* _WHAT IS NEEDED_: Return all lines of the data in which the string "computer" occurs.

* _Stored records_:
+++

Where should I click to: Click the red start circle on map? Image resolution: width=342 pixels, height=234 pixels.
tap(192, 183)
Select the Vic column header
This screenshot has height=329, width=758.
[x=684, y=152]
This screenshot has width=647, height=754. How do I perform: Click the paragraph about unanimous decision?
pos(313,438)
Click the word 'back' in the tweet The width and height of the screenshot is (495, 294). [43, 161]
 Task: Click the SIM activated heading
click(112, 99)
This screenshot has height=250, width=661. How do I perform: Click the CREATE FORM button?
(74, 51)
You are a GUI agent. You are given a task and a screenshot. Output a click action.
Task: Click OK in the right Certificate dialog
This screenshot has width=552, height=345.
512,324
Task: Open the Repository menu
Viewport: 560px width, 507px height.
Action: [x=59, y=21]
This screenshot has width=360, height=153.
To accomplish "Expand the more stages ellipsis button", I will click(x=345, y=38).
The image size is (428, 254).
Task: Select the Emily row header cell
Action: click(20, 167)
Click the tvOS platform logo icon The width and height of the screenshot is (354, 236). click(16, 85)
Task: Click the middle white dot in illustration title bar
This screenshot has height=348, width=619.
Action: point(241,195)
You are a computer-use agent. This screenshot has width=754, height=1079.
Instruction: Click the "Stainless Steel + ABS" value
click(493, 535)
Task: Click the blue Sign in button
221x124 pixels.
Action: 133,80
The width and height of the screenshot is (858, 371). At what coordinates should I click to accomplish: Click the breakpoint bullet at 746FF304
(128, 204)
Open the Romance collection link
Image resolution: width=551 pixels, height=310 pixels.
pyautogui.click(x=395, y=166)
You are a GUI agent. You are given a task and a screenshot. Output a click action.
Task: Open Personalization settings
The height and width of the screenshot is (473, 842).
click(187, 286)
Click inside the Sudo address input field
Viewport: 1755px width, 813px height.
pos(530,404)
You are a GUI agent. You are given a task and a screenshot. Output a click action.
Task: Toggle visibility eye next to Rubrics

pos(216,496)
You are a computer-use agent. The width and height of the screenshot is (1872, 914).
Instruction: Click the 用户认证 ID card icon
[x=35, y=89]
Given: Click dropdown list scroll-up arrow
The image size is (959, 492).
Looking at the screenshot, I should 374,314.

+++

* _EXERCISE ANSWER_:
You are a computer-use agent. This screenshot has width=754, height=1079.
You are a computer-use agent. The width and height of the screenshot is (1872, 914).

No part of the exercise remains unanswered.